■ **STATED TASK 1**: Translate this sentence from the sitemap thread below into Spanish: "Submit the sitemap to major search engines via the webmaster tools of each engine or wait for the engines to find the sitemap on their own."
++++ SOURCE TEXT
SiteMapVirtualUriMapping compares source URI to names of sitemaps available in googleSitemaps workspace and prepends the prefix.

prefix

Prefix prepended by the class.

 

Adding to robots.txt file

Add the following line in your robots.txt file. Include the full URL to the sitemap:

Sitemap: http://www.example.com/sitemap.xml

Submitting to search engines

Submit the sitemap to major search engines via the webmaster tools of each engine or wait for the engines to find the sitemap on their own.

11 Comments

  1. We see a template is available. Is it also possible to generate sitemap.html which we can display on our site?

    1. Hi Michaël-

      It’s possible, but it does not do this out of the box. You could hot fix the template to respond in HTML if the request comes in with a dot html extension. So I would create a mainHTML.ftl to generate the HTML the way I need it. Then hot fix main.ftl to respond with mainHTML.ftl if the extension is dot html. Hope this is clear.

      Cheers

      Rich

  2. Hi,

    I have a question regarding sitemap.xml page we generate via the sitemap app. in the xml file we have two urls, one from author instance and one from public instance. how do we get only public instance urls rather than having both urls in xml sitemap?

    Cheers

     

    1. Hi James-

      I'm sorry but I do not follow you. Is it possible for you to paste the xml output to Pastebin or something similar? Or perhaps you could describe the issue using our demo? I went to the demo and tried creating a sitemap from the travel site but didn't see anything wrong there.

      Thanks

  3. Hi

    Thanks for your reply. 

    this is from author instance url which is from the xml page

    <lastmod>2016-12-15</lastmod><loc>http://localhost:8080/mgnl-cms-war/default/de/money/login</loc><priority>0.5</priority></url>

    this is same url but from public instance

    <lastmod>2016-12-15</lastmod><loc>http://localhost:8080/mgnl-cms-war/default/money/login</loc><priority>0.5</priority></url>

    how to generate the xml sitemap without author instance url?

    can you see my point?

     

    1. Ok, I think I see a little better what you are talking about.

      In your above example you have one for the German site (author) and one for the English site (public). But I do see what you mean. I think what is happening here is that you have your author and public deployed the same way. So the URLs that are generated end up being the same. 

      During my testing for the travel site I noticed that the generated URLs take the configuration at my site definition.
++++++++
++++ DATASET RECORDS
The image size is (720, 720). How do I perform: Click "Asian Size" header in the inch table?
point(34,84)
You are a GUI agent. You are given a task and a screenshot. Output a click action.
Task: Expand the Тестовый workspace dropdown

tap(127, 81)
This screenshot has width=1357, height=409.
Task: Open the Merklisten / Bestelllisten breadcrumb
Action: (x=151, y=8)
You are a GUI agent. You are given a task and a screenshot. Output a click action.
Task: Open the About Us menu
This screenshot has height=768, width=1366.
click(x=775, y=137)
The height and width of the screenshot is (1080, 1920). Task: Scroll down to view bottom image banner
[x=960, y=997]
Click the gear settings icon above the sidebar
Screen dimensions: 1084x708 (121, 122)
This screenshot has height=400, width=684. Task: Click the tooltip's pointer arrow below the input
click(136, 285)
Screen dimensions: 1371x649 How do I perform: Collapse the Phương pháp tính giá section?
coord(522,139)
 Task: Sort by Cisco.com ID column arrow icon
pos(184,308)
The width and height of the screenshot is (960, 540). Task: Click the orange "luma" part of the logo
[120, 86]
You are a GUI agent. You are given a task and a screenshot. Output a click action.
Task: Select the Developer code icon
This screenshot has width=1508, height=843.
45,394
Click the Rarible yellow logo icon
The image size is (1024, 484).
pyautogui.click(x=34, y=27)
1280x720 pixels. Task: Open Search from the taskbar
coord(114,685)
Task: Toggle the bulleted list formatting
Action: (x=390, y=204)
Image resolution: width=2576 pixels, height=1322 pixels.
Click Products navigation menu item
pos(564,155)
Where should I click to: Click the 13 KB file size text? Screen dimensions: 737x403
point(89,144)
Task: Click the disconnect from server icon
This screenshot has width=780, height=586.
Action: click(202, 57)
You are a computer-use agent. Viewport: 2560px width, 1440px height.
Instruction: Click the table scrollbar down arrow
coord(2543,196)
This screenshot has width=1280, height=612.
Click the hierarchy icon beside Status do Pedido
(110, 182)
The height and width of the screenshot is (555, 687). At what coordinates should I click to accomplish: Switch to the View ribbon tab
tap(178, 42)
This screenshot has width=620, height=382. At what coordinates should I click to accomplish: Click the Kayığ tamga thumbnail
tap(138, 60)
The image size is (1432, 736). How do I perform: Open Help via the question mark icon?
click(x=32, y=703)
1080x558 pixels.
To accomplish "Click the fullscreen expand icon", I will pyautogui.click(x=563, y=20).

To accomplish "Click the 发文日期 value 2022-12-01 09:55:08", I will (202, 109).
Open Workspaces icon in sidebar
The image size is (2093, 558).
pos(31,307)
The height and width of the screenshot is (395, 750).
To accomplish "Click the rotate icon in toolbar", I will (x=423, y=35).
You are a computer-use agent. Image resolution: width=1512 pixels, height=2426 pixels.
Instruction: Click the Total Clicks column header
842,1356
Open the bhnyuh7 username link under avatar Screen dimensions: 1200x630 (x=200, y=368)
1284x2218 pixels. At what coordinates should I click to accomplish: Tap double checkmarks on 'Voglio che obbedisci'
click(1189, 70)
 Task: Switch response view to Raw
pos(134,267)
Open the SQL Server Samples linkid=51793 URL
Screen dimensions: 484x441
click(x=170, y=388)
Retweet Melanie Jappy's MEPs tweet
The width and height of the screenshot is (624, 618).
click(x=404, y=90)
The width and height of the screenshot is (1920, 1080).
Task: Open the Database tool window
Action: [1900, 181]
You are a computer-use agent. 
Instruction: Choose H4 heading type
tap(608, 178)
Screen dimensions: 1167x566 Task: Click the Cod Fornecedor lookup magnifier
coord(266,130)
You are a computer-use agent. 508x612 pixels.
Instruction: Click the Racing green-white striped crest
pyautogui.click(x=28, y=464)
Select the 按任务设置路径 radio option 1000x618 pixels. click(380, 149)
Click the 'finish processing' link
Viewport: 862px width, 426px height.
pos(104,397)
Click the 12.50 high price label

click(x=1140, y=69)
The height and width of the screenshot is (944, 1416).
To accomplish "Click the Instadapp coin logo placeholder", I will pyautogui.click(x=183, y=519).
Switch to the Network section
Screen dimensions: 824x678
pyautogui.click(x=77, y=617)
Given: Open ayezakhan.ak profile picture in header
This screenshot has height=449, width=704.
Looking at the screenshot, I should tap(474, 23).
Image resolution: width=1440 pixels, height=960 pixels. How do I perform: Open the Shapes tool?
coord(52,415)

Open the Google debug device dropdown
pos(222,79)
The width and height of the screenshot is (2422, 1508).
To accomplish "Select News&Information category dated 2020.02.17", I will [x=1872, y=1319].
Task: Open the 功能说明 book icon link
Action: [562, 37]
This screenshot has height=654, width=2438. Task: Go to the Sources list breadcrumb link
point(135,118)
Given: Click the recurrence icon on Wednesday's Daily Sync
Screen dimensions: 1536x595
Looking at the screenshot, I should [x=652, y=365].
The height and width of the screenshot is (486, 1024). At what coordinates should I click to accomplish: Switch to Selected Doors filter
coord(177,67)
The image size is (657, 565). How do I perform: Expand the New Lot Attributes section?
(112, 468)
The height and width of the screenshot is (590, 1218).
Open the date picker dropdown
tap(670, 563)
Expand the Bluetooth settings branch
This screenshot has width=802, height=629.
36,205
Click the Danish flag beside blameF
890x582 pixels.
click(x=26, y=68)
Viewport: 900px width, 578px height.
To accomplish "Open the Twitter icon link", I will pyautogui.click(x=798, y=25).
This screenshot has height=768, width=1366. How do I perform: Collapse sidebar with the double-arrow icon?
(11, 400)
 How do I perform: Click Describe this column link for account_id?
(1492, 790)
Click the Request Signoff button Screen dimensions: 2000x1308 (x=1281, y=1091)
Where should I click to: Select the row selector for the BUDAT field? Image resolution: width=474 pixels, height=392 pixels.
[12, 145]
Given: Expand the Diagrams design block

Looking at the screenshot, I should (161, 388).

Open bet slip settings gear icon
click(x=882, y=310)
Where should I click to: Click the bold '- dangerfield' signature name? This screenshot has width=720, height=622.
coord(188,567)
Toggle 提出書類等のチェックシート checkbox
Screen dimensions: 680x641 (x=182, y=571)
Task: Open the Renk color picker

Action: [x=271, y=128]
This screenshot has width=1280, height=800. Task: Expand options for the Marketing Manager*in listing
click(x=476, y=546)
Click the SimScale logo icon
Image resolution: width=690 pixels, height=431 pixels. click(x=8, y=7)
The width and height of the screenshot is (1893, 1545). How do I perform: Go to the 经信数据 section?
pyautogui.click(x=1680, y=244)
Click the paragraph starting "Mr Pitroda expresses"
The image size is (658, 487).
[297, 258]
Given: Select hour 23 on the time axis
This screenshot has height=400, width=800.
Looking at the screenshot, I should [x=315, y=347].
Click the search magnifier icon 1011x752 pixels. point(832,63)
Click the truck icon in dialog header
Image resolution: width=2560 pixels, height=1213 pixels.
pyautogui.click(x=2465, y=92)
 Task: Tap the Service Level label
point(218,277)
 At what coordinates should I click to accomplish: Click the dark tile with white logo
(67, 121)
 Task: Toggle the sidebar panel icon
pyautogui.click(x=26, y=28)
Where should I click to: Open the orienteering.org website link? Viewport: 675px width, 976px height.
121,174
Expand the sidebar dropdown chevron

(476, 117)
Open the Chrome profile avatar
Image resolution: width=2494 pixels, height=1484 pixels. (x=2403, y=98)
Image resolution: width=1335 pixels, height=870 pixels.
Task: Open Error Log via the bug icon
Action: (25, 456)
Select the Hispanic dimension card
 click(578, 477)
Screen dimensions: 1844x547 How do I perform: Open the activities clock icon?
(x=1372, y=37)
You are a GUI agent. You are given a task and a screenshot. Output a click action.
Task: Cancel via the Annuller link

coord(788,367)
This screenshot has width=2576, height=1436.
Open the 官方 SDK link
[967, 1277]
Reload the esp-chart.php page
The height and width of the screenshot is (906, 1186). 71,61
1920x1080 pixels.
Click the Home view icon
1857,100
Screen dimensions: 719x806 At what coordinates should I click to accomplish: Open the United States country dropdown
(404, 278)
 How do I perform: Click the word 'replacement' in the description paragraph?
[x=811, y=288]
++++++++
■ **STATED TASK 2**: From the records above, copy the lines starting at the one that contains "1284x2218 pixels. At" and ending at the one that contains "click(1189, 70)".

■ **EXPECTED OUTPUT 1**: Envíe el sitemap a los principales motores de búsqueda a través de las herramientas para webmasters de cada motor, o espere a que los motores encuentren el sitemap por sí solos.

■ **EXPECTED OUTPUT 2**:
1284x2218 pixels. At what coordinates should I click to accomplish: Tap double checkmarks on 'Voglio che obbedisci'
click(1189, 70)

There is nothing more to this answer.